Basing on these considerations, we concluded that laparoscopic-assisted endorectal pull-through (Soave-Georgeson technique) is the procedure of choice both in newborns and infants with HSCR.

7 Prognosis

Mortality rate for HSCR is relatively low, being more frequent in the preoperative period as a result of severe HAEC occurrences (Pini Prato et al. 2011). Although mortality involves mainly newborns or young children, some reports described adult deaths due to septic complications secondary to severe enterocolitis. Postoperative results of the surgical treatment of HSCR appear to be satisfactory. However, despite good overall outcome, some authors showed a higher than expected incidence of problems in the long-term follow-up. Enterocolitis, constipation, failure to thrive, fecal soiling, and incontinence are the most frequent complaints regardless of the surgical technique adopted (Pini Prato et al. 2008a, b; Mattioli et al. 2008). In particular, various reports demonstrated that soiling and incontinence have an important impact on psychosocial functioning and parental criticism, and therefore on quality of life (Pini Prato et al. 2008a, b; Menezes et al. 2008).

There are many strategies for the treatment of these conditions (conservative management, pharmacological therapy, neuromodulation techniques, surgical intervention such as posterior sphincter myotomy or myectomy of the internal anal sphincter) (Ng et al. 2015). An alternative proposed management plan is the use of botulinum toxin (which is inoculated at the level of the internal anal sphincter), aiming for inducing a reversible relaxation of the internal anal sphincter (Han-Geurts et al. 2014).

Outcome of classic (rectosigmoid) HSCR can be hardly compared to that of ultralong HSCR (total colonic aganglionosis) as it is well known that the latter implies a significantly worse prognosis. Nonetheless, various reports demonstrated that overall outcome of HSCR improves with time and that this occurs during the whole childhood up to adolescence or adulthood.

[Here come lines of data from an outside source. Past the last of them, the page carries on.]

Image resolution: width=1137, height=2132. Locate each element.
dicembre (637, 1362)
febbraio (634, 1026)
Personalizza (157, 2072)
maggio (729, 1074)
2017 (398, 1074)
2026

In a series of 112 patients with HSCR, we observed a 15% incidence of complications (residual achalasia, stricture, adhesions, leakage, postoperative constipation, and enterocolitis) in the classic HSCR group and roughly 60% in the TCSA group. This confirmed that outcome is significantly interfered by extent of aganglionosis. With regard to long-term outcome, we observed overall good functional results. In particular, we observed 85% of excellent to good continence in the classic HSCR group of patients and 69% in the TCSA group. Psychological self-acceptance scored good to fair in 80% of classic HSCR and 55% of TCSA. Patients’ perspectives were excellent to good in 98% and 100% of patients, respectively. Cosmetic results were excellent to good in 75% of classic HSCR and 18% of TCSA patients. Overall good expectations are reasonable but a number of patients with persistent issues can occur (Pini Prato et al. 2008a).

In the case of a redo operation, we can expect similar long-term results and outcome provided experienced surgeons and pathologists cooperate in the radical treatment. In our series, patients who underwent a redo pull-through for various reasons experienced results that do not significantly differ from those of a single pull-through. This allows optimistic expectations but suggests centralization of care in order to achieve the best for patients.